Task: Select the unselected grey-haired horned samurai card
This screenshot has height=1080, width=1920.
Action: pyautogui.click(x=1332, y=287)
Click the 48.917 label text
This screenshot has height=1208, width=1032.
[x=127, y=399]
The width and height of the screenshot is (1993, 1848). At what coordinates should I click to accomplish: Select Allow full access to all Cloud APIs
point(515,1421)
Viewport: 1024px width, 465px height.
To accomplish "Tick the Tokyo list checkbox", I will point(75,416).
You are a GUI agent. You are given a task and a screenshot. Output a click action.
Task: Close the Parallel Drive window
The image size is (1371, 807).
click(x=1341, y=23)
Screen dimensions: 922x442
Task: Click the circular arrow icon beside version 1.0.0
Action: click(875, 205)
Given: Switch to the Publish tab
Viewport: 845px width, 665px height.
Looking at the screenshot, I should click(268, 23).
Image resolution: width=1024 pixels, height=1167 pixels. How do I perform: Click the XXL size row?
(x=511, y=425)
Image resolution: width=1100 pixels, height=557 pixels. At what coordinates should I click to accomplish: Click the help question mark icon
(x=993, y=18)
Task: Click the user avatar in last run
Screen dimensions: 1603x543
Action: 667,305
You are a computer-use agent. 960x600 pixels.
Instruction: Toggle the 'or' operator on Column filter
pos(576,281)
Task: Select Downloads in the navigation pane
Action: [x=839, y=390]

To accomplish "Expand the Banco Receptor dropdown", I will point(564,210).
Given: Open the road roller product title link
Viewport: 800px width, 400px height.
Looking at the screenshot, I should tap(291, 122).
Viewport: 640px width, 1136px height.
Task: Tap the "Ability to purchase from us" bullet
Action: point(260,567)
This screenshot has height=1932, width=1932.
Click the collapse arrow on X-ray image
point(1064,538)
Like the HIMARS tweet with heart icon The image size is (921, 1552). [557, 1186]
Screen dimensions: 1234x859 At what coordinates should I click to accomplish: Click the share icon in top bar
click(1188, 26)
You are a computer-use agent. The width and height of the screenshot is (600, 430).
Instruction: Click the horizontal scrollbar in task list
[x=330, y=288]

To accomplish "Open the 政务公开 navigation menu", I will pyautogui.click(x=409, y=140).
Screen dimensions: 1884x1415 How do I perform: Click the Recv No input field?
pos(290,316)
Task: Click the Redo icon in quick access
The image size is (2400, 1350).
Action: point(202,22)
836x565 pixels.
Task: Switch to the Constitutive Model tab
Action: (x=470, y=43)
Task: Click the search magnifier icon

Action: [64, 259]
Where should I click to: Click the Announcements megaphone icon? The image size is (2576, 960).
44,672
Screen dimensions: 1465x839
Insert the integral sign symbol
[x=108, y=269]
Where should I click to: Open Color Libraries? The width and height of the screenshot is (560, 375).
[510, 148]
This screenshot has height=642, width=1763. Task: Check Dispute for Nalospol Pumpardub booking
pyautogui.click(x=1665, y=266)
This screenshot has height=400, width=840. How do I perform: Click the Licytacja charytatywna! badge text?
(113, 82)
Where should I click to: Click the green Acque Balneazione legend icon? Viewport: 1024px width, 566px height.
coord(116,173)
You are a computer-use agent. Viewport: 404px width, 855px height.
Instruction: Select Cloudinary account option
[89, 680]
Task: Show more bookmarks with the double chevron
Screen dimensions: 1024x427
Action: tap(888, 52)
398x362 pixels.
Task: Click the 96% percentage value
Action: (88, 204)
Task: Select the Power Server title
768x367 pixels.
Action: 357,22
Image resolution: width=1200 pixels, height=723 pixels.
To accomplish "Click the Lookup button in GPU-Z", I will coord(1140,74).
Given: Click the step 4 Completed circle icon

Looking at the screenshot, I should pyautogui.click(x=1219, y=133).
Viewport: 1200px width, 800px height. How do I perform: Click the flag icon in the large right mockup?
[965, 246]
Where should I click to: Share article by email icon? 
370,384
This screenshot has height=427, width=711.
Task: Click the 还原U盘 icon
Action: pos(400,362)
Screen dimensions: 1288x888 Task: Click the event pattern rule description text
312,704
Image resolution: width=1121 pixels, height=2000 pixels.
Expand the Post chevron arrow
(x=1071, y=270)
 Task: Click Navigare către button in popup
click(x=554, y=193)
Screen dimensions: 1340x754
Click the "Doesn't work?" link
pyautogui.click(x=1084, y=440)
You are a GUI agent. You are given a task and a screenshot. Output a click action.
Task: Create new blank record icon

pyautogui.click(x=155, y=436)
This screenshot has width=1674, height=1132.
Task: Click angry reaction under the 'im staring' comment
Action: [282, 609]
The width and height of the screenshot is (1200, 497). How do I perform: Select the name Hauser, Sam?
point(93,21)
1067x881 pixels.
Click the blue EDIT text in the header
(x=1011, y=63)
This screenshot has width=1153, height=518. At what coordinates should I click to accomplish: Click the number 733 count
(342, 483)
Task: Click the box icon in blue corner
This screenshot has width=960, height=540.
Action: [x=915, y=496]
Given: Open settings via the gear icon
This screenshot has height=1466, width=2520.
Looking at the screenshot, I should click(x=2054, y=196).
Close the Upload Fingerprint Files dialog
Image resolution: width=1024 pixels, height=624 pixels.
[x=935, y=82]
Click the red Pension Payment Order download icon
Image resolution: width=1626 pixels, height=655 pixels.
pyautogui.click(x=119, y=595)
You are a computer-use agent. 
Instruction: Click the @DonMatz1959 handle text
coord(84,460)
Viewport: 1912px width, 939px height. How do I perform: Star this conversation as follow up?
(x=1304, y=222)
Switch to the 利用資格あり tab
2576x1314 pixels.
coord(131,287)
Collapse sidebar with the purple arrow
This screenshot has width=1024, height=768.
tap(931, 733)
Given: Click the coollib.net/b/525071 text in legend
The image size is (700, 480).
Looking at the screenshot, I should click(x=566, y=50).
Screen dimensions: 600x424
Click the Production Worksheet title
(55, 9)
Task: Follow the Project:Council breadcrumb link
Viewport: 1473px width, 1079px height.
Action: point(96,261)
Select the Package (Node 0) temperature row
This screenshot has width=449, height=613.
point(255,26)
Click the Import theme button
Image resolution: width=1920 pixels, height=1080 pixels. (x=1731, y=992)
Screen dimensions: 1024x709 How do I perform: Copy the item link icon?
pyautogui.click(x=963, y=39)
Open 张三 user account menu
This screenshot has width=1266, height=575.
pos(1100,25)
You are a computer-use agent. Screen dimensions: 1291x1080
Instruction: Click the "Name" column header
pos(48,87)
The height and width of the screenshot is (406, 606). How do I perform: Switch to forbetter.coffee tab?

------------------------------------

### [WHAT YOU SHOULD DO]
Reproduce all of the lines above word for word, in their original order.

### [SOLUTION TO THE PROBLEM]
Task: Select the unselected grey-haired horned samurai card
This screenshot has height=1080, width=1920.
Action: pyautogui.click(x=1332, y=287)
Click the 48.917 label text
This screenshot has height=1208, width=1032.
[x=127, y=399]
The width and height of the screenshot is (1993, 1848). At what coordinates should I click to accomplish: Select Allow full access to all Cloud APIs
point(515,1421)
Viewport: 1024px width, 465px height.
To accomplish "Tick the Tokyo list checkbox", I will point(75,416).
You are a GUI agent. You are given a task and a screenshot. Output a click action.
Task: Close the Parallel Drive window
The image size is (1371, 807).
click(x=1341, y=23)
Screen dimensions: 922x442
Task: Click the circular arrow icon beside version 1.0.0
Action: click(875, 205)
Given: Switch to the Publish tab
Viewport: 845px width, 665px height.
Looking at the screenshot, I should click(268, 23).
Image resolution: width=1024 pixels, height=1167 pixels. How do I perform: Click the XXL size row?
(x=511, y=425)
Image resolution: width=1100 pixels, height=557 pixels. At what coordinates should I click to accomplish: Click the help question mark icon
(x=993, y=18)
Task: Click the user avatar in last run
Screen dimensions: 1603x543
Action: 667,305
You are a computer-use agent. 960x600 pixels.
Instruction: Toggle the 'or' operator on Column filter
pos(576,281)
Task: Select Downloads in the navigation pane
Action: [x=839, y=390]

To accomplish "Expand the Banco Receptor dropdown", I will point(564,210).
Given: Open the road roller product title link
Viewport: 800px width, 400px height.
Looking at the screenshot, I should tap(291, 122).
Viewport: 640px width, 1136px height.
Task: Tap the "Ability to purchase from us" bullet
Action: point(260,567)
This screenshot has height=1932, width=1932.
Click the collapse arrow on X-ray image
point(1064,538)
Like the HIMARS tweet with heart icon The image size is (921, 1552). [557, 1186]
Screen dimensions: 1234x859 At what coordinates should I click to accomplish: Click the share icon in top bar
click(1188, 26)
You are a computer-use agent. The width and height of the screenshot is (600, 430).
Instruction: Click the horizontal scrollbar in task list
[x=330, y=288]

To accomplish "Open the 政务公开 navigation menu", I will pyautogui.click(x=409, y=140).
Screen dimensions: 1884x1415 How do I perform: Click the Recv No input field?
pos(290,316)
Task: Click the Redo icon in quick access
The image size is (2400, 1350).
Action: point(202,22)
836x565 pixels.
Task: Switch to the Constitutive Model tab
Action: (x=470, y=43)
Task: Click the search magnifier icon

Action: [64, 259]
Where should I click to: Click the Announcements megaphone icon? The image size is (2576, 960).
44,672
Screen dimensions: 1465x839
Insert the integral sign symbol
[x=108, y=269]
Where should I click to: Open Color Libraries? The width and height of the screenshot is (560, 375).
[510, 148]
This screenshot has height=642, width=1763. Task: Check Dispute for Nalospol Pumpardub booking
pyautogui.click(x=1665, y=266)
This screenshot has height=400, width=840. How do I perform: Click the Licytacja charytatywna! badge text?
(113, 82)
Where should I click to: Click the green Acque Balneazione legend icon? Viewport: 1024px width, 566px height.
coord(116,173)
You are a computer-use agent. Viewport: 404px width, 855px height.
Instruction: Select Cloudinary account option
[89, 680]
Task: Show more bookmarks with the double chevron
Screen dimensions: 1024x427
Action: tap(888, 52)
398x362 pixels.
Task: Click the 96% percentage value
Action: (88, 204)
Task: Select the Power Server title
768x367 pixels.
Action: 357,22
Image resolution: width=1200 pixels, height=723 pixels.
To accomplish "Click the Lookup button in GPU-Z", I will coord(1140,74).
Given: Click the step 4 Completed circle icon

Looking at the screenshot, I should pyautogui.click(x=1219, y=133).
Viewport: 1200px width, 800px height. How do I perform: Click the flag icon in the large right mockup?
[965, 246]
Where should I click to: Share article by email icon? 
370,384
This screenshot has height=427, width=711.
Task: Click the 还原U盘 icon
Action: pos(400,362)
Screen dimensions: 1288x888 Task: Click the event pattern rule description text
312,704
Image resolution: width=1121 pixels, height=2000 pixels.
Expand the Post chevron arrow
(x=1071, y=270)
 Task: Click Navigare către button in popup
click(x=554, y=193)
Screen dimensions: 1340x754
Click the "Doesn't work?" link
pyautogui.click(x=1084, y=440)
You are a GUI agent. You are given a task and a screenshot. Output a click action.
Task: Create new blank record icon

pyautogui.click(x=155, y=436)
This screenshot has width=1674, height=1132.
Task: Click angry reaction under the 'im staring' comment
Action: [282, 609]
The width and height of the screenshot is (1200, 497). How do I perform: Select the name Hauser, Sam?
point(93,21)
1067x881 pixels.
Click the blue EDIT text in the header
(x=1011, y=63)
This screenshot has width=1153, height=518. At what coordinates should I click to accomplish: Click the number 733 count
(342, 483)
Task: Click the box icon in blue corner
This screenshot has width=960, height=540.
Action: [x=915, y=496]
Given: Open settings via the gear icon
This screenshot has height=1466, width=2520.
Looking at the screenshot, I should click(x=2054, y=196).
Close the Upload Fingerprint Files dialog
Image resolution: width=1024 pixels, height=624 pixels.
[x=935, y=82]
Click the red Pension Payment Order download icon
Image resolution: width=1626 pixels, height=655 pixels.
pyautogui.click(x=119, y=595)
You are a computer-use agent. 
Instruction: Click the @DonMatz1959 handle text
coord(84,460)
Viewport: 1912px width, 939px height. How do I perform: Star this conversation as follow up?
(x=1304, y=222)
Switch to the 利用資格あり tab
2576x1314 pixels.
coord(131,287)
Collapse sidebar with the purple arrow
This screenshot has width=1024, height=768.
tap(931, 733)
Given: Click the coollib.net/b/525071 text in legend
The image size is (700, 480).
Looking at the screenshot, I should click(x=566, y=50).
Screen dimensions: 600x424
Click the Production Worksheet title
(55, 9)
Task: Follow the Project:Council breadcrumb link
Viewport: 1473px width, 1079px height.
Action: point(96,261)
Select the Package (Node 0) temperature row
This screenshot has width=449, height=613.
point(255,26)
Click the Import theme button
Image resolution: width=1920 pixels, height=1080 pixels. (x=1731, y=992)
Screen dimensions: 1024x709 How do I perform: Copy the item link icon?
pyautogui.click(x=963, y=39)
Open 张三 user account menu
This screenshot has width=1266, height=575.
pos(1100,25)
You are a computer-use agent. Screen dimensions: 1291x1080
Instruction: Click the "Name" column header
pos(48,87)
The height and width of the screenshot is (406, 606). How do I perform: Switch to forbetter.coffee tab?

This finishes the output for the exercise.